* [THE PROBLEM] Every record that follows should be written out again without any change.

== DATA TO USE

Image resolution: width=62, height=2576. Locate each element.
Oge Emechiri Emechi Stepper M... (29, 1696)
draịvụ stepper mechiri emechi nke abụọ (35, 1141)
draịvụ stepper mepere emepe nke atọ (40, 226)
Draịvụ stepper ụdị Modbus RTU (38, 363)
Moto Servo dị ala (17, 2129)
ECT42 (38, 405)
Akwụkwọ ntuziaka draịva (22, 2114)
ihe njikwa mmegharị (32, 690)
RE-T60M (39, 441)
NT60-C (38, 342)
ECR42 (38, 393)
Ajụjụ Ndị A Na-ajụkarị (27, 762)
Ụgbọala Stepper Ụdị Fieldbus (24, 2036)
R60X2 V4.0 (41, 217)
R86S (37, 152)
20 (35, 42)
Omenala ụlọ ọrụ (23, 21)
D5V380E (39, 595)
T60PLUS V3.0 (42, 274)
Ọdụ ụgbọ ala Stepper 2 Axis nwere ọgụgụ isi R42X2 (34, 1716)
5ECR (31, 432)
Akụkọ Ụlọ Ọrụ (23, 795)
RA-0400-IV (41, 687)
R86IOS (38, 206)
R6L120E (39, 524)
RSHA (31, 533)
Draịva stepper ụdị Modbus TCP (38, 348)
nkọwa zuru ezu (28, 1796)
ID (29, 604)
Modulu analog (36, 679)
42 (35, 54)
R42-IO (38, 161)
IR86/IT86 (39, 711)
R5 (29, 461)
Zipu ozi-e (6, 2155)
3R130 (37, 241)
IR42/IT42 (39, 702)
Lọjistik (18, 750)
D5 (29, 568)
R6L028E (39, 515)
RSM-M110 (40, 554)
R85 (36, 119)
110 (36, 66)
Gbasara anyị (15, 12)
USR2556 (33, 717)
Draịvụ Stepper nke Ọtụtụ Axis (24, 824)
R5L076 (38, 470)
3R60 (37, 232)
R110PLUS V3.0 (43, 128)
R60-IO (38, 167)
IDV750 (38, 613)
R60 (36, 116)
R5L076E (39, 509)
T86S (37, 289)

====

* [RESULT OF THE EXERCISE]
Image resolution: width=62, height=2576. Locate each element.
Oge Emechiri Emechi Stepper M... (29, 1696)
draịvụ stepper mechiri emechi nke abụọ (35, 1141)
draịvụ stepper mepere emepe nke atọ (40, 226)
Draịvụ stepper ụdị Modbus RTU (38, 363)
Moto Servo dị ala (17, 2129)
ECT42 (38, 405)
Akwụkwọ ntuziaka draịva (22, 2114)
ihe njikwa mmegharị (32, 690)
RE-T60M (39, 441)
NT60-C (38, 342)
ECR42 (38, 393)
Ajụjụ Ndị A Na-ajụkarị (27, 762)
Ụgbọala Stepper Ụdị Fieldbus (24, 2036)
R60X2 V4.0 (41, 217)
R86S (37, 152)
20 (35, 42)
Omenala ụlọ ọrụ (23, 21)
D5V380E (39, 595)
T60PLUS V3.0 (42, 274)
Ọdụ ụgbọ ala Stepper 2 Axis nwere ọgụgụ isi R42X2 (34, 1716)
5ECR (31, 432)
Akụkọ Ụlọ Ọrụ (23, 795)
RA-0400-IV (41, 687)
R86IOS (38, 206)
R6L120E (39, 524)
RSHA (31, 533)
Draịva stepper ụdị Modbus TCP (38, 348)
nkọwa zuru ezu (28, 1796)
ID (29, 604)
Modulu analog (36, 679)
42 (35, 54)
R42-IO (38, 161)
IR86/IT86 (39, 711)
R5 (29, 461)
Zipu ozi-e (6, 2155)
3R130 (37, 241)
IR42/IT42 (39, 702)
Lọjistik (18, 750)
D5 (29, 568)
R6L028E (39, 515)
RSM-M110 (40, 554)
R85 (36, 119)
110 (36, 66)
Gbasara anyị (15, 12)
USR2556 (33, 717)
Draịvụ Stepper nke Ọtụtụ Axis (24, 824)
R5L076 (38, 470)
3R60 (37, 232)
R110PLUS V3.0 (43, 128)
R60-IO (38, 167)
IDV750 (38, 613)
R60 (36, 116)
R5L076E (39, 509)
T86S (37, 289)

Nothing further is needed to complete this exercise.